TEXT
----

In the early Seventies Holdsworth hooked up with a few different fusion outfits, most notably Soft Machine. Check out his playing from a 1974 clip above, and try to keep your jaw from hitting the ground when he starts ripping his solo. He played a lot with Bill Bruford from Yes, and in the late Seventies formed the supergroup U.K. along with Bruford and former King Crimson bassist John Wetton. This is almost-forgotten Proggy heaven, check out Holdsworth’s brilliant inventive solo on “In The Dead Of The Night”.

This guy was so ego-free that he didn’t officially release an album under his own name until 1982, when he was 36 years old. All in all he ended up releasing 15 albums, the last one being Blues For Tony in 2010. Have a look at the clip below taken during that year’s tour. It’s almost as if his fingers got even faster the older he got. Allan Holdsworth was one of the all-time greats on electric guitar and should always be remembered that way.

----

WORK INSTRUCTIONS
Translate this sentence from the text on Allan Holdsworth into Spanish: "Allan Holdsworth was one of the all-time greats on electric guitar and should always be remembered that way."

GIVEN INFORMATION
----

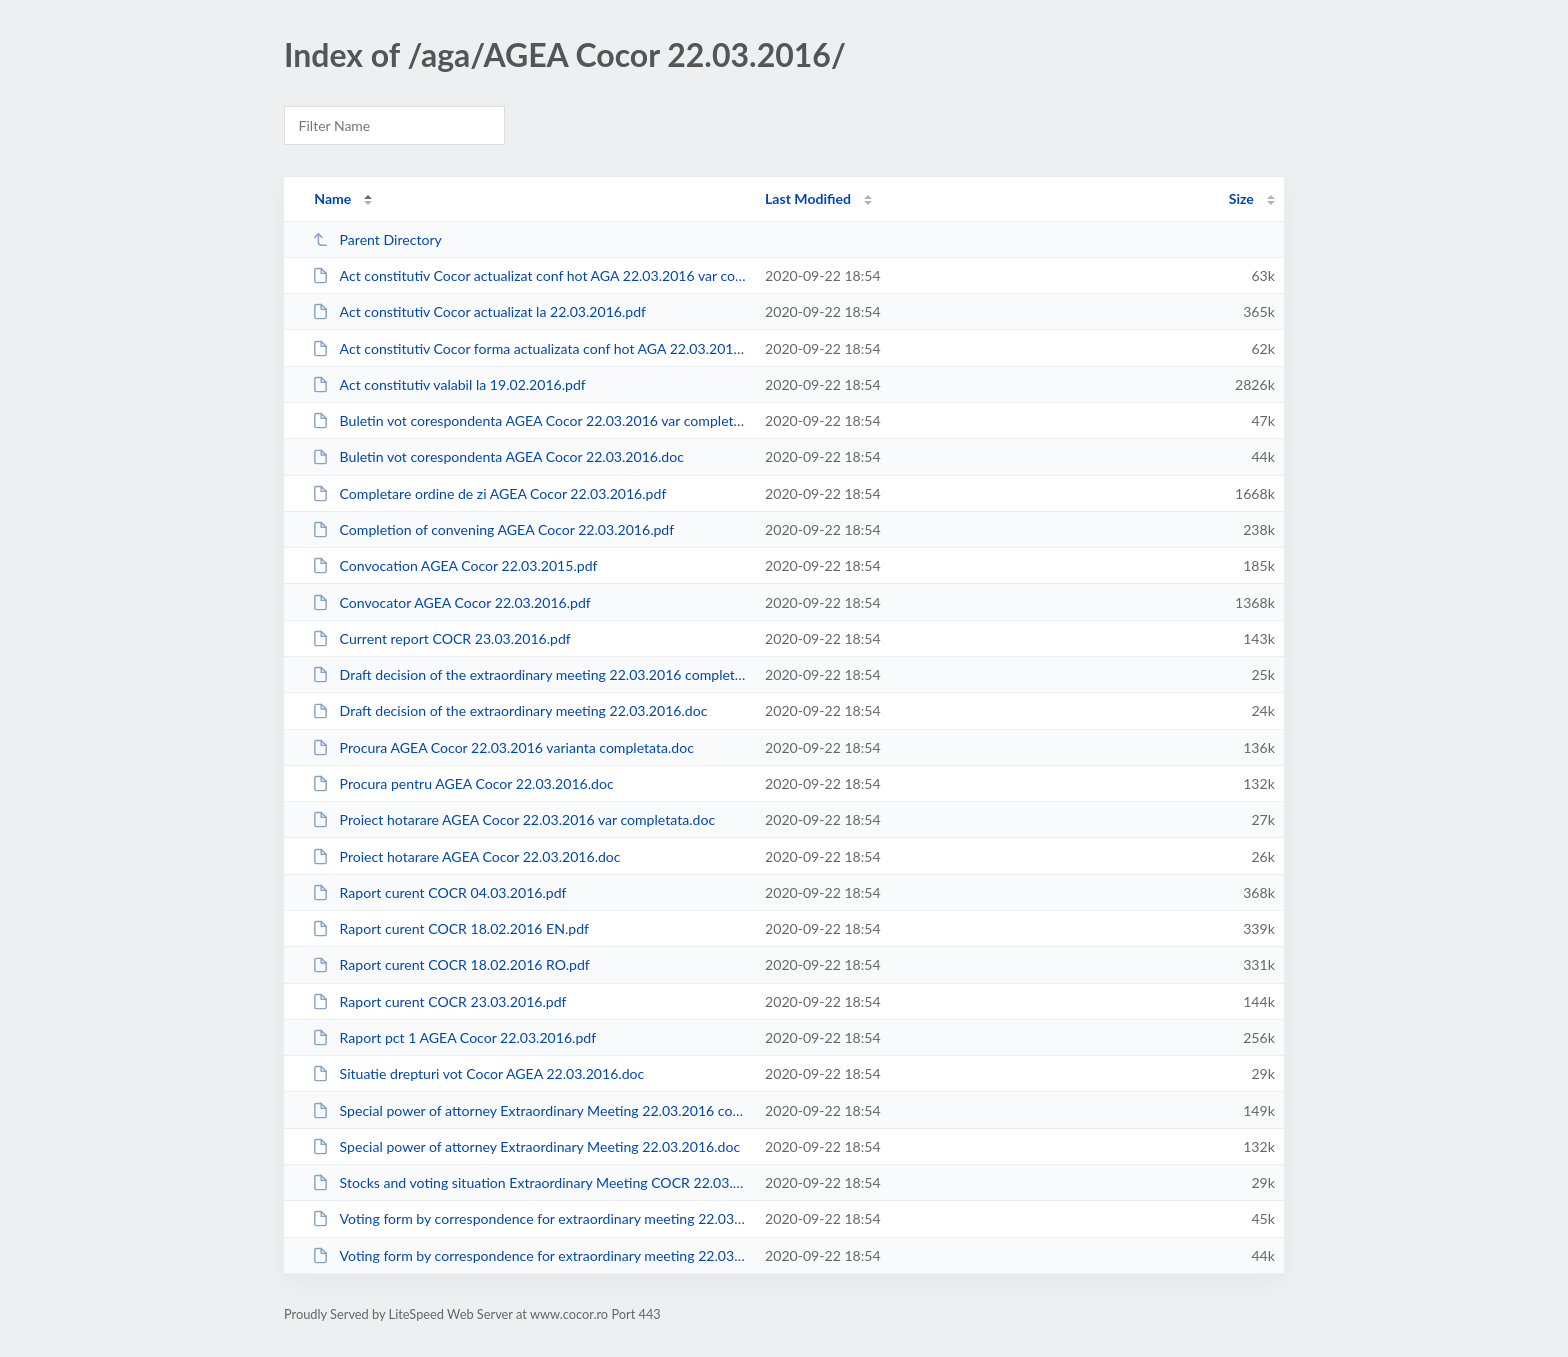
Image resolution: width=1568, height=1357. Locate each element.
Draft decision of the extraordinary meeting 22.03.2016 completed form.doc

----

FULL SOLUTION
Allan Holdsworth fue uno de los más grandes de todos los tiempos en la guitarra eléctrica y siempre debería ser recordado así.